§ Provided records
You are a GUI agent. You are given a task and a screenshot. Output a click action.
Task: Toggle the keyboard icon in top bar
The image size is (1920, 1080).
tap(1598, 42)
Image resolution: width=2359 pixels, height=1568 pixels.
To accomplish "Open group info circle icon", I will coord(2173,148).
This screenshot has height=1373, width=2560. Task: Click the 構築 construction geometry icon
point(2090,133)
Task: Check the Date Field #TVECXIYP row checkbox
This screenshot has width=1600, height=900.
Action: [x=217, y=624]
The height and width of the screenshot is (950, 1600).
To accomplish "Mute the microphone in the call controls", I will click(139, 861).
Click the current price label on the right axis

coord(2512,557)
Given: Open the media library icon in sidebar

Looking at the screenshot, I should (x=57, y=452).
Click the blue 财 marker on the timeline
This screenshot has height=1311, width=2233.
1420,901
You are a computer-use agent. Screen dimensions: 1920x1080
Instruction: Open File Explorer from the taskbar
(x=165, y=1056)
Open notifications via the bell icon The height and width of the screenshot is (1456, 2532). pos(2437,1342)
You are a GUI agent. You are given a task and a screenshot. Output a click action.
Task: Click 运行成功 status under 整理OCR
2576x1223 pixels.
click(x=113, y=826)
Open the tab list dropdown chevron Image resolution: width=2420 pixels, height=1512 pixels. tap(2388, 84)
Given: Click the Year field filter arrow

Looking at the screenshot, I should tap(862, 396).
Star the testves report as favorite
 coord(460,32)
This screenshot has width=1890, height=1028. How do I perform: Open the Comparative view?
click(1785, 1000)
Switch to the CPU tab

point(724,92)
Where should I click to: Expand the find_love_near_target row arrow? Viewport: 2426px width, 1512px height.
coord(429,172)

§ Aim of the task
Every piece of the data must be set down exactly. Omit nothing.

§ Written response
You are a GUI agent. You are given a task and a screenshot. Output a click action.
Task: Toggle the keyboard icon in top bar
The image size is (1920, 1080).
tap(1598, 42)
Image resolution: width=2359 pixels, height=1568 pixels.
To accomplish "Open group info circle icon", I will coord(2173,148).
This screenshot has height=1373, width=2560. Task: Click the 構築 construction geometry icon
point(2090,133)
Task: Check the Date Field #TVECXIYP row checkbox
This screenshot has width=1600, height=900.
Action: [x=217, y=624]
The height and width of the screenshot is (950, 1600).
To accomplish "Mute the microphone in the call controls", I will click(139, 861).
Click the current price label on the right axis

coord(2512,557)
Given: Open the media library icon in sidebar

Looking at the screenshot, I should (x=57, y=452).
Click the blue 财 marker on the timeline
This screenshot has height=1311, width=2233.
1420,901
You are a computer-use agent. Screen dimensions: 1920x1080
Instruction: Open File Explorer from the taskbar
(x=165, y=1056)
Open notifications via the bell icon The height and width of the screenshot is (1456, 2532). pos(2437,1342)
You are a GUI agent. You are given a task and a screenshot. Output a click action.
Task: Click 运行成功 status under 整理OCR
2576x1223 pixels.
click(x=113, y=826)
Open the tab list dropdown chevron Image resolution: width=2420 pixels, height=1512 pixels. tap(2388, 84)
Given: Click the Year field filter arrow

Looking at the screenshot, I should tap(862, 396).
Star the testves report as favorite
 coord(460,32)
This screenshot has width=1890, height=1028. How do I perform: Open the Comparative view?
click(1785, 1000)
Switch to the CPU tab

point(724,92)
Where should I click to: Expand the find_love_near_target row arrow? Viewport: 2426px width, 1512px height.
coord(429,172)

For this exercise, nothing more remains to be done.